I also loved the idea of sneaking in a little language learning through the name meanings and personality descriptions — available in five languages so kids around the world could use it.

The biggest surprise? Building it with zero coding experience through vibe coding and Google AI Studio. I had an idea and just... figured it out as I went. Shipped a real iOS app and I'm still kind of shocked that worked

I wanted something that felt genuinely fun for families and first time pet owners, not just another utility app. Honestly the money was never the point.

ours started from noticing a friend's voice go flat for weeks before they'd admit anything was wrong — the tone changed way before the words did. validated it by pulling old recordings where we already knew the outcome (diagnosis, layoff, breakup) and the vocal markers were there weeks earlier than anyone said anything out loud. hasn't drifted from that: still just trying to catch the change before the person notices it themselves.

Timing in outbound sales... I discovered it working as an Account executive!! I was tired to reach out too late to clients... So I built a tool for myself called and the my collegues wanted to use it too so... I am here now and launching the 21st of july!!

ArtfulAsthetics started out as just another generic website to sell designs.

  1. When starting the company, the first digital products I uploaded were aesthetic to-do lists.

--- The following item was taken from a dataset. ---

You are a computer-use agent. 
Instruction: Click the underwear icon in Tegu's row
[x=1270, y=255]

However, when I saw just how saturated the market was, I decided to make vehicle outlines instead and listed them on Etsy. After a few months of uploading, I started to think about the multitude of art being generated/prompted with no real creativity. Therefore, I built a platform where you sketch, outline, and then aim for a similarity of 80% or higher before you are allowed to publish your design.

  2. A couple of signals that the problem was worth solving were consumer frustration over a design they purchased being computer-generated, and all other websites allowing prompted art to still be sold, meaning buyers needed a way to differentiate between real and fake art.

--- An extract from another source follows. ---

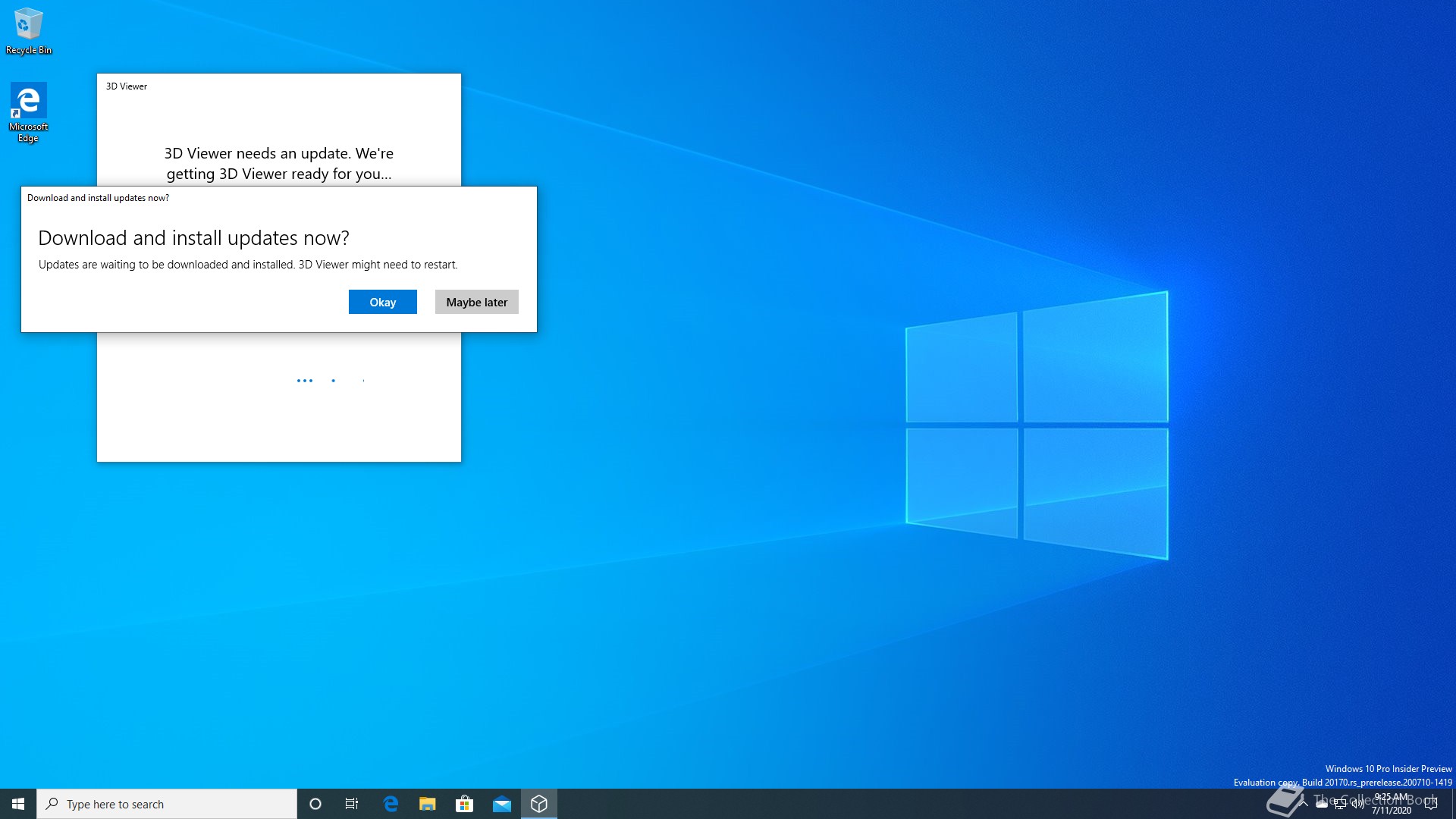Open the Action Center notifications
The width and height of the screenshot is (1456, 819).
point(1431,804)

  3. We tend to sometimes pay for things we can't find anywhere else. Thus, being able to buy designs you know aren't just generated, but created, will probably make some more willing to purchase hand-drawn designs over prompted ones.

  4. Yes, the solution to the problem stayed the same. However, I did make many changes to the core functionality for how designs were published.

  5. Up to this point, it has been the domino effect of features and ideas arising from other problems that needed to be solved within the platform.

If you happen to want to check it out, here is the link to the website: .

Our whole app is built around one question: "Would you buy it again?"

The pain: my wife and I kept finishing bags of coffee we genuinely loved — and forgetting them. Three weeks later we're back at the roastery or coffee shop, staring at the shelf, no idea if it was this bag of Ethiopian or the other one.

And we weren't unusual. Specialty coffee has gone fully mainstream — every city has ten roasters now, every office has three people with strong grinder opinions — but nobody really had a "system" to keep track of what they liked and what they would buy again.

So we built Tamp. Log a bean in 30 seconds. When the bag's empty, answer the one question that matters: would you buy it again?

Here's where it gets interesting: those answers add up to your actual taste profile — not what's trending, what you rebuy. Tamp uses it to point you at your next bean, from a directory of 1,000+ roasters with live stock from their webshops. Loved that washed Ethiopian? Here are three you haven't tried, in stock right now, from roasters you've never heard of.

Journal in, discovery out. The more you log, the better it finds your next favourite.